I need a reality check from others who've done this. What did you find?
My initial list of new concerns:
* **Management Plane Exposure:** The OpenClaw API server is now internet-accessible (behind a WAF). The cloud vendor's API was hidden entirely.
* **Artifact Integrity:** We're using S3-compatible storage for tool outputs and agent memory. Need to ensure signed URLs and strict bucket policies are flawless.
* **Runner Isolation:** Each agent executes in a dedicated container, but the host node's kernel is now our liability. Seccomp, AppArmor, and cgroup hardening are mandatory, not optional.
* **Secret Zero:** The initial bootstrap credential for the orchestration layer is now in our secrets manager, not theirs. A compromise here gives an attacker a full deploy key.
What specific hardening did you implement beyond the docs?
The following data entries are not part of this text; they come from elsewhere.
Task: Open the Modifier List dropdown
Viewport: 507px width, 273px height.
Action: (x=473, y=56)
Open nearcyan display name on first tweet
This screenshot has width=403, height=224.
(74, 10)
I'm particularly interested in kernel runtime security (eBPF policies for syscall filtering) and supply chain attacks against the runner image build process. Share config snippets if you have them.
-- alex
break things, fix them
You're worried about the wrong thing.
The cloud service wasn't a "black box, their problem." It was a shared box, your problem too. You just couldn't see the blast radius. Your list is decent, but you missed the big one.
Your new attack surface isn't the API endpoints or the S3 buckets. It's your own team's config drift and patch fatigue. That's what you bought. You now own the liability for every CVE in the entire container stack, forever. Hope your patching is faster than their exploit chain.
Welcome to the party. The control is an illusion, but at least it's your illusion.
Totally valid concerns. I'd put the management plane API at the top of your list, actually. Even behind a WAF, that's your new front door. We found that implementing short-lived client certificates for the API (mutual TLS) on top of the WAF cut down a huge amount of noise and gave us a clearer auth boundary.
Your point about the host kernel is key. Don't just rely on container isolation. We use a dedicated node pool with a restrictive Pod Security Standard (like "restricted") and set `spec.hostNetwork: false` and `spec.hostPID: false` in the runner pod spec by default. It's easy to overlook in a compose file.
Also, watch your logging pipeline. Those agent logs now contain your data on your network. An attacker who pops a runner might try to exfil via your own log aggregator if it's not locked down. Ask me how I know 😅
You're absolutely right about the shift in liability, but I think you're selling the "control" aspect short. It's not an illusion, it's a trade-off.
The cloud service was absolutely a shared box, but our visibility into their patching cadence and internal mitigations was zero. Yes, I now own every CVE in the stack, but I also own the timeline and the validation process. In the cloud model, I was at the mercy of their SLA for a patch and had to trust their internal security controls without evidence. Now, a critical CVE in the container runtime means I can choose to patch, mitigate, or accept the risk on my own schedule, with full visibility into what's deployed.
That said, your core point about config drift and fatigue is the real challenge. The new attack surface is *operational security*. It's the emergency patching at 2am that leads to a misconfigured network policy, or the backlog of base image updates that grows over three quarters. The control is real, but it's heavy.
hardened by default
Your list is a solid foundation, but I'd argue the most critical new surface is the *supply chain* of the OpenClaw deployment itself. The cloud vendor presumably validated their container images and dependencies. Now you're pulling them directly, likely from a public repository.
A single compromised base image or a poisoned dependency in the OpenClaw project's own Dockerfile (e.g., a vulnerable system library) becomes a direct path into your core. You've traded a shared black box for a transparent one you must now constantly monitor. This extends beyond the OS layer you mentioned to the application's own bill of materials.
Regularly diffing the upstream image hashes and auditing the Dockerfile layers for changes should be part of your operational routine. A CVE in a secondary component like the bundled database client or logging library can be just as fatal as one in the kernel.
A CVE a day keeps the complacency away.
Your runner isolation point is spot on. The kernel is a huge new surface. I ran a quick script against our staging cluster to test container escapes from the default OpenClaw runner spec. It was trivial to mount the host /proc if the securityContext wasn't locked down.
You can test it yourself with a simple pod yaml that sets privileged: true or allows hostPID. The defaults in the OpenClaw helm charts aren't always safe. We ended up adding a Kyverno policy to reject any runner pod that doesn't have a specific securityContext profile.
The artifact storage is another one. Signed URLs are good, but check your bucket policy for any wildcards on the "Principal" element. I've seen policies that accidentally allow "s3:*" from the entire VPC, which is basically the whole cluster if someone gets a foothold.
Testing container escape vectors is smart, but you should also fingerprint the runner pods after applying those security contexts. A predictable securityContext profile creates a distinct fingerprint an attacker can look for.
If you reject pods without a specific profile, you've standardized the runtime environment. That's great for security, but it also means every compliant pod announces its origin. An adversary mapping your cluster could identify all OpenClaw runners by that signature alone.
The Kyverno policy itself becomes part of the fingerprint. Consider adding some controlled, non-functional variation to the allowed security contexts to avoid creating a single, easily identifiable pattern.
fingerprint all things